It's a lovely story of a English family finding their ideal vacation spot across the wide Atlantic, as apparently they don't like their golf course without encroaching residential real estate.
The Tour Confidential panel struggled unsuccessfully for an angle on the event:
Matt Fitzpatrick won the RBC Heritage in a playoff over Scottie Scheffler, who started the day three shots off the lead but caught Fitzpatrick late. Is your Hilton Head takeaway more focused on Fitzpatrick’s second win in the last month, or Scheffler’s second straight runner-up finish?Colgan: How quickly we forget that Scottie Scheffler remains a U.S. Open victory away from the career grand slam?
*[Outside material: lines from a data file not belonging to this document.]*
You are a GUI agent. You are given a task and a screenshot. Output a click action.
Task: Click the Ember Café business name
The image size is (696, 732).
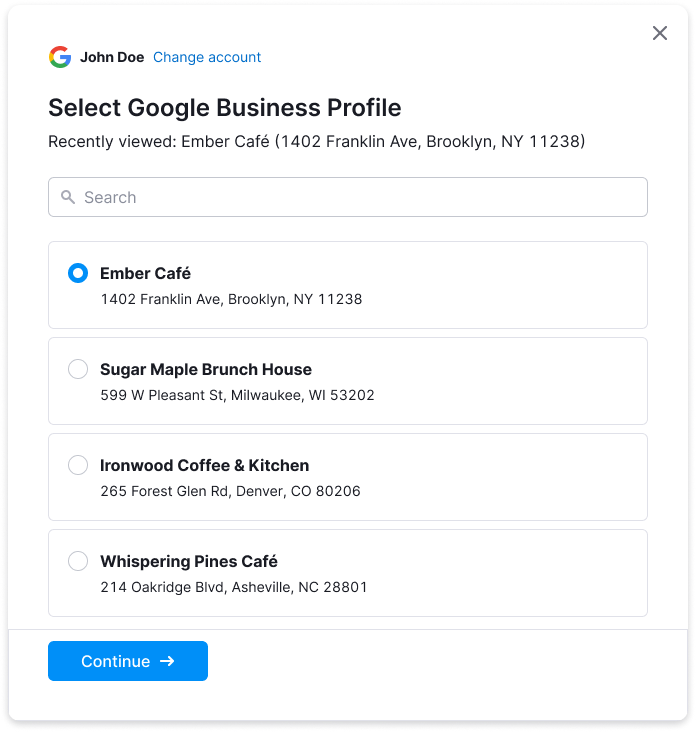pyautogui.click(x=145, y=273)
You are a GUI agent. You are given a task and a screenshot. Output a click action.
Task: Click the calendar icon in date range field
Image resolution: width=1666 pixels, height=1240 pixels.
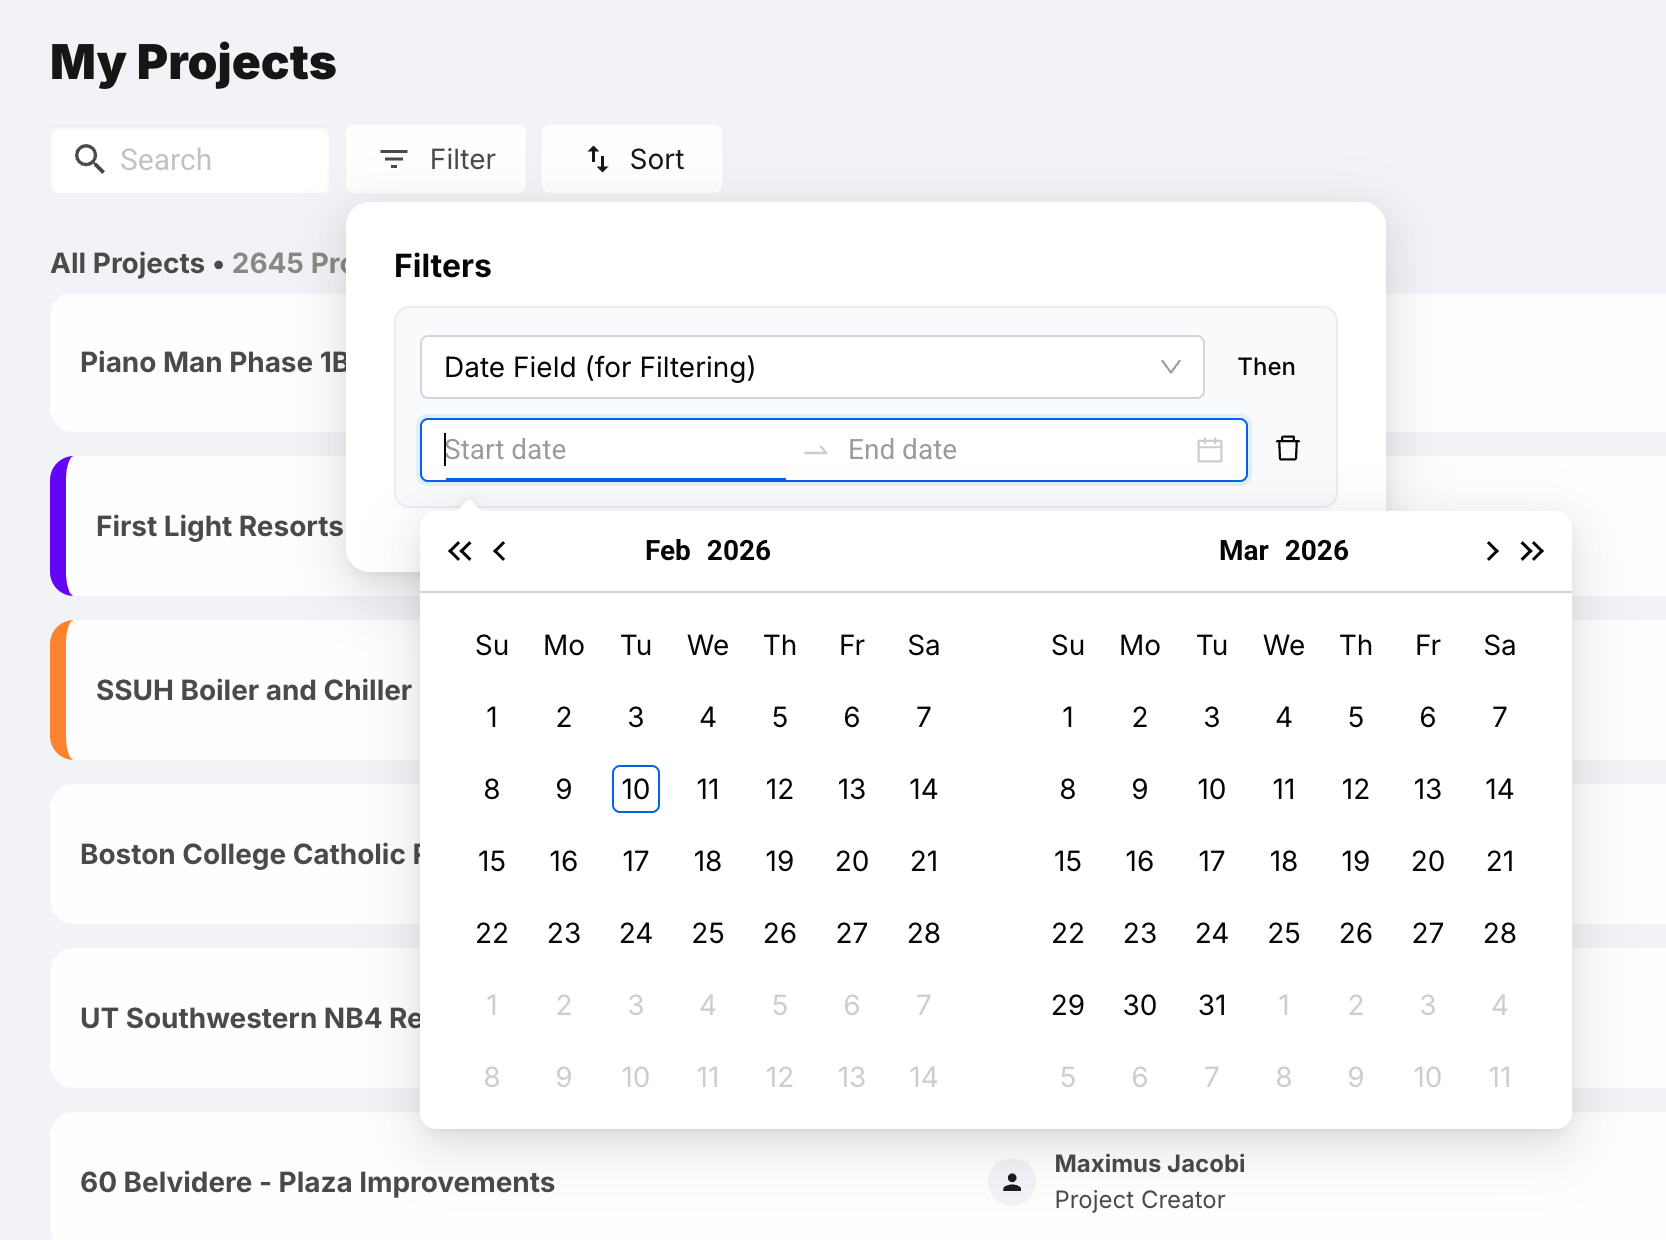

Kudos to Fitz for another win, and for continuing to reestablish himself as one of the premier players in the sport … but my eyes are already peeking ahead to Shinnecock.Sens: Like Woods before him, Scheffler has twisted our expectations so wildly out of proportion that a second-place finish somehow gets cast as a failure. Fitzpatrick is on a great run of golf. Scheffler is operating in a different dimension. Whatever “struggles” he went through earlier seem to be behind him. So yeah, as James said, eyes on Shinnecock. But also on Aronimink before that. And frankly, anywhere Scheffler tees it up.Schrock: The Scheffler “struggles” were blown out of proportion as we tend to do when an elite athlete dips below the level at which we’ve become accustomed to seeing them operate. Scheffler almost erased a 12-shot weekend deficit at the Masters with an ice-cold putter. He’s the best in the world, and I expect him to contend every time he tees it up. To me, this was more about Fitzpatrick. A year ago, he was in a bad spot. His game was “rubbish,” and he was ranked 79th in the world. A year later, he has three worldwide wins and has beaten both Rory and Scottie in separate playoffs. His rise back is impressive, and I think he’s a much better player now than what we thought his ceiling was when he won the 2022 U.S. Open. Expect him to threaten at Aronimink and the Open.
The success is a surprise, as is the added length he's added, which is where so many before him have lost their games and minds. No doubt a tough competitor not scared by the moment and, just to add a downer, likely to be a Ryder Cup thorn in our side for the foreseeable future.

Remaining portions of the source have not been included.